Kepala Kantor SAR Surabaya Hariyadi operasi pencarian dan pertolongan dihentikan setelah korban ditemukan. Dia mengucapkan terima kasih kepada seluruh unsur potensi dari pemerintah, TNI, Polri, dan organisasi masyarakat yang ikut terlibat.
”Seluruh unsur SAR dapat kembali ke satuan masing-masing dengan ucapan terima kasih sebesar-besarnya,” kata Hariyadi.
Rambu menggunakan perahu tambang di Sungai Wonokromo yang memisahkan antara kawasan Wonorejo Timur dan Medokan Semampir, Surabaya, Jawa Timur, Jumat (17/3/2023). Di tengah modernisasi Kota Surabaya, penggunaan perahu tambang masih digunakan. Perahu penyeberangan tersebut ramai setiap pagi dan sore. Untuk sekali menyeberang, warga dipungut biaya Rp 2.000.
Korban jiwa akibat kejadian serupa beberapa kali terjadi di Jatim. Pada 3 November 2021, perahu tambang terbalik di Bengawan Solo, Desa Ngadirejo, Kecamatan Rengel, Kabupaten Tuban. Akibatnya, sembilan orang. Sebelumnya, pada 2 Mei 2011, perahu tambang terbalik di Bengawan Solo, Desa Sukoharjo, Kecamatan Kalitidu, Kabupaten Bojonegoro.
Perahu tambang adalah moda transportasi sejak era klasik atau abad ke-11. Sejumlah desa di aliran Bengawan Solo dan Bengawan Brantas mendapatkan anugerah sima atau bebas pajak, salah satunya karena jasa penyeberangan sungai untuk memudahkan mobilitas masyarakat. Di era modern ini, penyeberangan sungai mulai tergantikan dengan keberadaan prasarana jembatan.

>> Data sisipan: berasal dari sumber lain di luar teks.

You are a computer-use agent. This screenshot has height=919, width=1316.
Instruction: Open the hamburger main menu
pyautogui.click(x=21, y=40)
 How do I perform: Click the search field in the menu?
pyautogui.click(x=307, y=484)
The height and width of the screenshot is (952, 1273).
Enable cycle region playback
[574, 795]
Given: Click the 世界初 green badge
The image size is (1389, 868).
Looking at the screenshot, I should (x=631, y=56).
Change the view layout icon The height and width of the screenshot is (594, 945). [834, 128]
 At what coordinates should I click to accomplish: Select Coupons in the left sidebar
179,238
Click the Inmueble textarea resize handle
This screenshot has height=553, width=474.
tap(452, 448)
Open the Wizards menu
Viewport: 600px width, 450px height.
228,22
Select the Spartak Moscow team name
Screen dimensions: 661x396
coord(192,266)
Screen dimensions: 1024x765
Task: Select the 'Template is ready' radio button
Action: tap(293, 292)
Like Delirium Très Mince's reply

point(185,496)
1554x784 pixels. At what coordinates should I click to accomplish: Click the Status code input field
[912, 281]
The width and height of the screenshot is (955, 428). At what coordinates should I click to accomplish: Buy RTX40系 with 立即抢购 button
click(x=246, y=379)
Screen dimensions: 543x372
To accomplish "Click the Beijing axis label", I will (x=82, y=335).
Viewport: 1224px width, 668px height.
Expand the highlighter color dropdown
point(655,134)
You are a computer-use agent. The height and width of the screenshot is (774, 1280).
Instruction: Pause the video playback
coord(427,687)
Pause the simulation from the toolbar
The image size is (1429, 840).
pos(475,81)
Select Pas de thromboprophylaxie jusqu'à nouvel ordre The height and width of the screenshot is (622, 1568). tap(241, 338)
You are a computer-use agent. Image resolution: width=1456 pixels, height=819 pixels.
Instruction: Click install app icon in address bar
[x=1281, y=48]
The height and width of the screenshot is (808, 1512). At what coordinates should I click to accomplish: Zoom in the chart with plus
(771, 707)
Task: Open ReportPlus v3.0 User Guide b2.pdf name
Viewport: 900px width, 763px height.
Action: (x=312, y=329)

Akan tetapi, perahu tambang hingga kini masih dibutuhkan untuk memudahkan akses warga. Dermaga Kemlaten, misalnya, berjarak 3 kilometer di timur laut Jembatan Karangpilang Baru atau 5 kilometer di barat daya Jembatan Rolak. Sebagian masyarakat lebih memilih membayar Rp 2.000-Rp 4.000 per orang demi memangkas waktu perjalanan.